Une nouvelle affaire à fort enjeu financier secoue l’administration publique sénégalaise. Le Pool judiciaire financier (PJF) a officiellement ouvert une information judiciaire dans le dossier relatif à l’acquisition de bracelets électroniques, un marché public dont le montant cumulé dépasse 11,17 milliards de francs CFA. Une procédure qui pourrait dévoiler d’importantes irrégularités présumées dans la gestion de fonds publics.
Selon le communiqué du Parquet financier, cette décision fait suite à une enquête préliminaire ouverte depuis octobre 2024. Les investigations menées par les services compétents auraient révélé plusieurs anomalies aussi bien dans les procédures d’attribution que dans l’exécution de deux marchés publics conclus respectivement en octobre 2020 et en juillet 2023. Le montant global concerné est évalué à 11 178 602 018 FCFA.

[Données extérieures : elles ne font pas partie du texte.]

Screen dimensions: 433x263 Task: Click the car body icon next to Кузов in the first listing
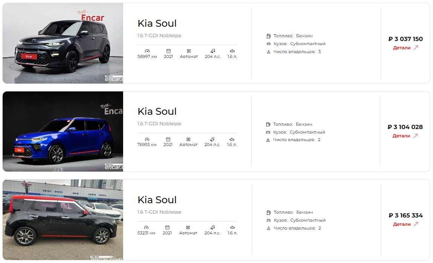[268, 44]
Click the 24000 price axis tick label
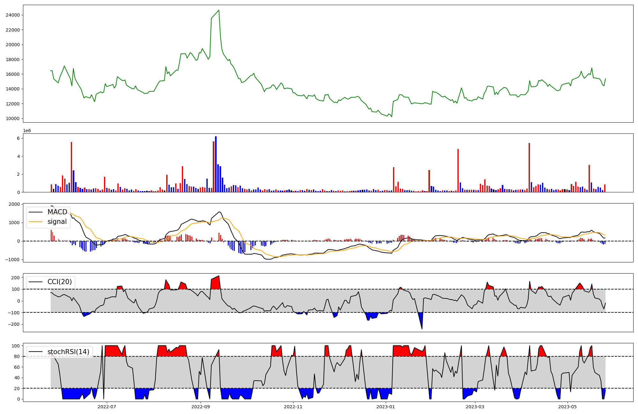Image resolution: width=638 pixels, height=414 pixels. pos(13,15)
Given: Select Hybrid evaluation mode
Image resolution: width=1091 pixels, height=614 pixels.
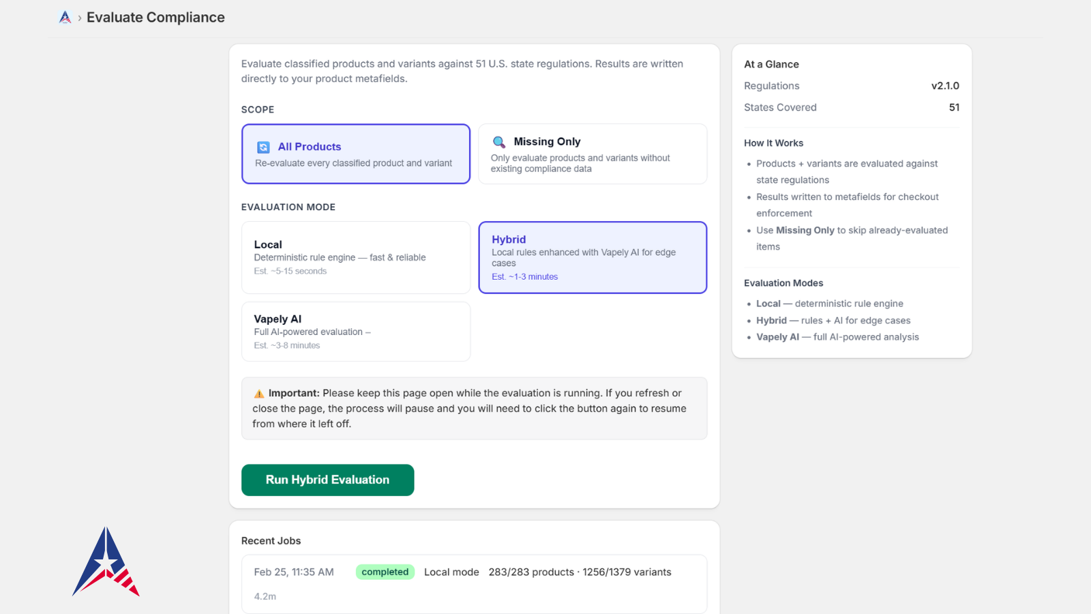Looking at the screenshot, I should tap(592, 257).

Des accusations particulièrement lourdes
Le dossier est désormais entre les mains du troisième cabinet d’instruction du Pool judiciaire financier. Les faits visés par l’information judiciaire sont d’une gravité exceptionnelle. Le parquet évoque notamment des soupçons :
- d’association de malfaiteurs ;
- de détournement de deniers publics ;
- d’escroquerie portant sur des fonds publics ;
- de faux et usage de faux ;
- ainsi que de blanchiment de capitaux.
Ces qualifications pénales laissent présager une enquête approfondie destinée à établir les responsabilités éventuelles des différents acteurs ayant participé à la passation, à l’exécution et au suivi de ces contrats.

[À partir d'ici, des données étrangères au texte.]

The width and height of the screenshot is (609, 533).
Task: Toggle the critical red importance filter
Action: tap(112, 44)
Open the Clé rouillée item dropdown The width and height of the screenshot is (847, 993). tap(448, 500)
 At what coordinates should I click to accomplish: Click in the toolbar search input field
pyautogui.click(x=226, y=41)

Des écarts financiers au cœur des investigations
D’après les éléments relayés par plusieurs médias sénégalais et repris dans la presse nationale, les enquêteurs s’intéressent particulièrement à des écarts financiers jugés importants dans les deux marchés concernés.
Ces différences entre les montants engagés, les prestations réalisées et les justifications fournies auraient motivé l’ouverture d’une procédure judiciaire de grande ampleur. Plusieurs réquisitions auraient également été adressées à différentes administrations publiques afin de recueillir l’ensemble des documents financiers, comptables et contractuels nécessaires à l’instruction du dossier.
Cette affaire intervient dans un contexte marqué par la volonté affichée des nouvelles autorités sénégalaises de renforcer la transparence dans la gestion des ressources publiques et de lutter contre les crimes économiques et financiers.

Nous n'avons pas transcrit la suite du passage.